A more abstract understanding of a vector is as an object with several components, kind of like a tuple. One can see how such an object can be used to represent a "real" object, with each component storing a particular piece of information about the object.
Consider the vector $\begin{bmatrix}3 \\ 2\end{bmatrix}$. Here are some possible interpretations of this vector:
But what separates vectors from plain old tuples? The difference is in what we can do with vectors. For a similar idea, the thing that makes a list different from a string is the things we're allowed to do with strings that we can't necessarily do with lists. This may or may not be obvious, but operations in math need to be defined before we can use them. For example, it's not obvious that addition should work on vectors. It certainly doesn't work the same way as with numbers, so we have to be a bit careful.
This may seem a bit finicky, but it's not any different from what you'd have to do in a programming language. Vectors are a type or class and support a variety of operations and methods. Playing loose and fast with the rules is what gets you into errors.
Let $\mathbf u = \begin{bmatrix} u_1 \\ \vdots \\ u_n\end{bmatrix}$ and $\mathbf v = \begin{bmatrix}v_1 \\ \vdots \\ v_n \end{bmatrix}$. Then we define $\mathbf u + \mathbf v$ by \[\mathbf u + \mathbf v = \begin{bmatrix} u_1 + v_1 \\ \vdots \\ u_n + v_n \end{bmatrix}.\]
In other words, the sum of two vectors $\mathbf u$ and $\mathbf v$ is the vector that has components that are just the sums of the components of $\mathbf u$ and $\mathbf v$.
Consider the vectors $\begin{bmatrix}3 \\ 5\end{bmatrix}$ and $\begin{bmatrix} 7 \\ 2 \end{bmatrix}$. Then $\begin{bmatrix}3 \\ 5 \end{bmatrix} + \begin{bmatrix}7 \\ 2\end{bmatrix} = \begin{bmatrix}10 \\ 7 \end{bmatrix}$.
Note that when adding two vectors together, by definition, they need to be the same size. For instance, we cannot add the vectors $\begin{bmatrix}3 \\ 1\end{bmatrix}$ and $\begin{bmatrix}-2 \\ 4 \\ 7 \end{bmatrix}$ together.
One helpful interpretation of vector addition is to view it geometrically:
Other than vectors, we have scalars.
A scalar is a real number.
Techncially, scalars are just the things that go in vectors but are not in a vector. Since we've already said we're happy to keep ourselves to real numbers, a scalar is just a real number. However, if we ever wanted to work with, say, complex numbers, then we can have complex scalars.

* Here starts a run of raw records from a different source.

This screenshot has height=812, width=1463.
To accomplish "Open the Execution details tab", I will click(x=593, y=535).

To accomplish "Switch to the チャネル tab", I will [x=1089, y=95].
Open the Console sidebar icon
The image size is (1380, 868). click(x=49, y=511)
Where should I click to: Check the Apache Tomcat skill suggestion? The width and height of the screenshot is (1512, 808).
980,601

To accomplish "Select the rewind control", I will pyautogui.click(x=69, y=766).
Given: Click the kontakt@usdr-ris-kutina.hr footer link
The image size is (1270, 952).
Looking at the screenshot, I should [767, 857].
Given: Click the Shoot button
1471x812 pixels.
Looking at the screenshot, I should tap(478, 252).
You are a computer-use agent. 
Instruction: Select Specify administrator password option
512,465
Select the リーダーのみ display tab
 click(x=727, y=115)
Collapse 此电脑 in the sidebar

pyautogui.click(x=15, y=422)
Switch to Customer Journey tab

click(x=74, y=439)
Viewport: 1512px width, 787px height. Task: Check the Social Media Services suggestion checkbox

We typically reserve lowercase (Latin) letters for scalars, though lowercase Greek letters are also a popular choice.
Why are these called scalars? Well, we use scalars to define scalar multiplication.
Let $\mathbf v = \begin{bmatrix}v_1 \\ v_2 \\ \vdots \\ v_n\end{bmatrix}$ be a vector and let $c$ be a scalar. Then we define the scalar multplication of $\mathbf v$ by $c$ by \[c \mathbf v = \begin{bmatrix}cv_1 \\ cv_2 \\ \vdots \\ cv_n\end{bmatrix}.\]
Let $\mathbf u = \begin{bmatrix}4 \\ -2\end{bmatrix}$ and $\mathbf v = \begin{bmatrix} 3 \\ -1 \\ 5 \end{bmatrix}$. Then $3\mathbf u = \begin{bmatrix}12 \\ -6\end{bmatrix}$ and $\frac 1 4 \mathbf v = \begin{bmatrix}\frac 3 4 \\ - \frac 1 4 \\ \frac 5 4 \end{bmatrix}$.
Observe that the effect of scalar multiplication is scaling: the resulting vector has components that are factors of $c$ of the original (i.e. it is scaled by $c$).
Linear algebra is built around these two operations. It's all you need! This tells us something very neat: that the only thing we need to know how to do is add two things together and scale them. Just from these two operations, we get an enormous amount of utility.
Again, we note that the ability to add and scale vectors is what separates them from tuples. Indeed, a formal definition of a vector is an object that allows us to apply these two operations. This means that it's not the case that vectors are just arbitrary ordered collections of items—these items need to be able to be added and scaled.